The Jewish-Roman historian Flavius Josephus, in his Antiquities of the Jews (c. 94 CE), recounted history as found in the Hebrew Bible and mentioned the Tower of Babel. He wrote that it was Nimrod who had the tower built and that Nimrod was a tyrant who tried to turn the people away from God. In this account, God confused the people rather than destroying them because annihilation with a Flood had not taught them to be godly.
Now it was Nimrod who excited them to such an affront and contempt of God. He was the grandson of Ham, the son of Noah, a bold man, and of great strength of hand. He persuaded them not to ascribe it to God as if it were through his means they were happy, but to believe that it was their own courage which procured that happiness. He also gradually changed the government into tyranny, seeing no other way of turning men from the fear of God, but to bring them into a constant dependence on his power... Now the multitude were very ready to follow the determination of Nimrod and to esteem it a piece of cowardice to submit to God; and they built a tower, neither sparing any pains, nor being in any degree negligent about the work: and, by reason of the multitude of hands employed in it, it grew very high, sooner than any one could expect; but the thickness of it was so great, and it was so strongly built, that thereby its great height seemed, upon the view, to be less than it really was. It was built of burnt brick, cemented together with mortar, made of bitumen, that it might not be liable to admit water. When God saw that they acted so madly, he did not resolve to destroy them utterly, since they were not grown wiser by the destruction of the former sinners [in the Flood]; but he caused a tumult among them, by producing in them diverse languages, and causing that, through the multitude of those languages, they should not be able to understand one another. The place wherein they built the tower is now called Babylon, because of the confusion of that language which they readily understood before; for the Hebrews mean by the word Babel, confusion. The Sibyl also makes mention of this tower, and of the confusion of the language, when she says thus:—"When all men were of one language, some of them built a high tower, as if they would thereby ascend up to heaven; but the gods sent storms of wind and overthrew the tower, and gave everyone a peculiar language; and for this reason it was that the city was called Babylon."
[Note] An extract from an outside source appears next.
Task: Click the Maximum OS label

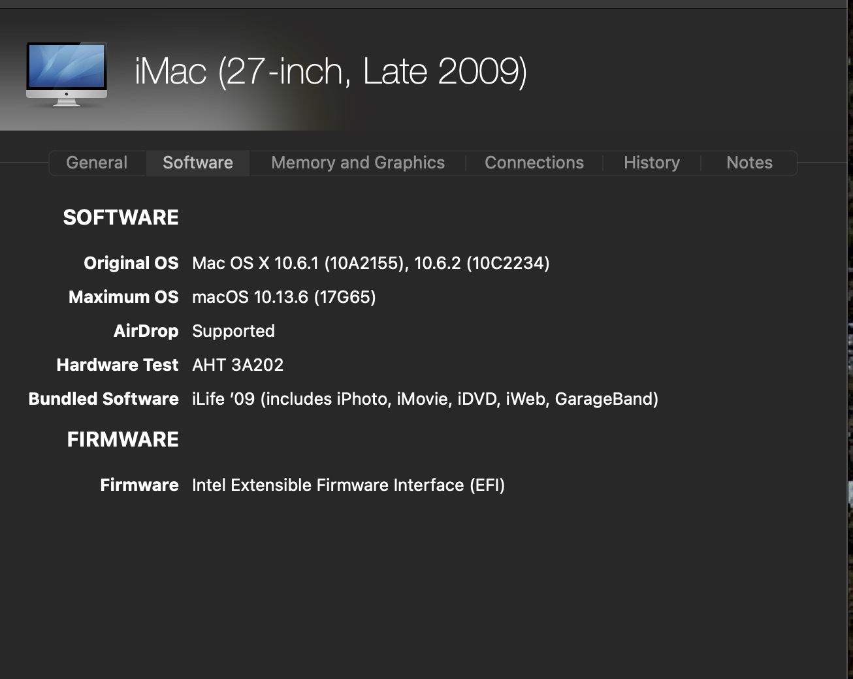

=== Greek Apocalypse of Baruch ===
Third Apocalypse of Baruch (or 3 Baruch, c. 2nd century), one of the pseudepigrapha, describes the just rewards of sinners and the righteous in the afterlife. Among the sinners are those who instigated the Tower of Babel. In the account, Baruch is first taken (in a vision) to see the resting place of the souls of "those who built the tower of strife against God, and the Lord banished them." Next he is shown another place, and there, occupying the form of dogs,

Those who gave counsel to build the tower, for they whom thou seest drove forth multitudes of both men and women, to make bricks; among whom, a woman making bricks was not allowed to be released in the hour of child-birth, but brought forth while she was making bricks, and carried her child in her apron, and continued to make bricks. And the Lord appeared to them and confused their speech, when they had built the tower to the height of four hundred and sixty-three cubits. And they took a gimlet, and sought to pierce the heavens, saying, "Let us see (whether) the heaven is made of clay, or of brass, or of iron." When God saw this He did not permit them, but smote them with blindness and confusion of speech, and rendered them as thou seest.
— Greek Apocalypse of Baruch, 3:5–8

=== Midrash ===
Rabbinic literature offers many different accounts of other causes for building the Tower of Babel, and of the intentions of its builders. According to one midrash the builders of the Tower, called "the generation of secession" in the Jewish sources, said: "God has no right to choose the upper world for Himself, and to leave the lower world to us; therefore we will build us a tower, with an idol on the top holding a sword, so that it may appear as if it intended to war with God".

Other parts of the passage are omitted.